(Excerpts from a dataset)
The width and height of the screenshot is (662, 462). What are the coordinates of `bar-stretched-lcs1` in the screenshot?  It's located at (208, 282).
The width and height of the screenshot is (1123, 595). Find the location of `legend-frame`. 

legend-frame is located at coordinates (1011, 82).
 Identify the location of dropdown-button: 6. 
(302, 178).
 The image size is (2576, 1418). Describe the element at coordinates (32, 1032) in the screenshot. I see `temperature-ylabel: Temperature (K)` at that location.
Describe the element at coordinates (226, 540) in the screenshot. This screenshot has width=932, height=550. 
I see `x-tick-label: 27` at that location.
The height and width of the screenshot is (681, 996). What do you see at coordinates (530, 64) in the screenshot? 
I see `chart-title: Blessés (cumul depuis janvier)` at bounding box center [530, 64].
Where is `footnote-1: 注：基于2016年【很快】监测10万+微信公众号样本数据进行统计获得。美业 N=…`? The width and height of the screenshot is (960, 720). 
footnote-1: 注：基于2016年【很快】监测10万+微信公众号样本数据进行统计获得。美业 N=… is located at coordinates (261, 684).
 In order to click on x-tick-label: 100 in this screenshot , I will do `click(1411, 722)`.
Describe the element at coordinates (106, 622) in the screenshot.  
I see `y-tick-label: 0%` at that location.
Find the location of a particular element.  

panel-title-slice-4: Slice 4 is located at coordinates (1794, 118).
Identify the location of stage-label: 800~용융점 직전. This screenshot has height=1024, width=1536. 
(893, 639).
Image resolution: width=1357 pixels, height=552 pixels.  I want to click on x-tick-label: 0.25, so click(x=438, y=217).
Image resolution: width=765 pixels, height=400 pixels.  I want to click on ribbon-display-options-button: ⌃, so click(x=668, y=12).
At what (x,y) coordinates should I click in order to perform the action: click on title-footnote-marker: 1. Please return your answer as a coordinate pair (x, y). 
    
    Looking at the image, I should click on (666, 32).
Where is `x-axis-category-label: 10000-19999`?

▸ **Written task**:
Please copy every line of the listing above without any changes.

▸ **Completed exercise**:
The width and height of the screenshot is (662, 462). What are the coordinates of `bar-stretched-lcs1` in the screenshot?  It's located at (208, 282).
The width and height of the screenshot is (1123, 595). Find the location of `legend-frame`. 

legend-frame is located at coordinates (1011, 82).
 Identify the location of dropdown-button: 6. 
(302, 178).
 The image size is (2576, 1418). Describe the element at coordinates (32, 1032) in the screenshot. I see `temperature-ylabel: Temperature (K)` at that location.
Describe the element at coordinates (226, 540) in the screenshot. This screenshot has width=932, height=550. 
I see `x-tick-label: 27` at that location.
The height and width of the screenshot is (681, 996). What do you see at coordinates (530, 64) in the screenshot? 
I see `chart-title: Blessés (cumul depuis janvier)` at bounding box center [530, 64].
Where is `footnote-1: 注：基于2016年【很快】监测10万+微信公众号样本数据进行统计获得。美业 N=…`? The width and height of the screenshot is (960, 720). 
footnote-1: 注：基于2016年【很快】监测10万+微信公众号样本数据进行统计获得。美业 N=… is located at coordinates (261, 684).
 In order to click on x-tick-label: 100 in this screenshot , I will do `click(1411, 722)`.
Describe the element at coordinates (106, 622) in the screenshot.  
I see `y-tick-label: 0%` at that location.
Find the location of a particular element.  

panel-title-slice-4: Slice 4 is located at coordinates (1794, 118).
Identify the location of stage-label: 800~용융점 직전. This screenshot has height=1024, width=1536. 
(893, 639).
Image resolution: width=1357 pixels, height=552 pixels.  I want to click on x-tick-label: 0.25, so click(x=438, y=217).
Image resolution: width=765 pixels, height=400 pixels.  I want to click on ribbon-display-options-button: ⌃, so click(x=668, y=12).
At what (x,y) coordinates should I click in order to perform the action: click on title-footnote-marker: 1. Please return your answer as a coordinate pair (x, y). 
    
    Looking at the image, I should click on (666, 32).
Where is `x-axis-category-label: 10000-19999`?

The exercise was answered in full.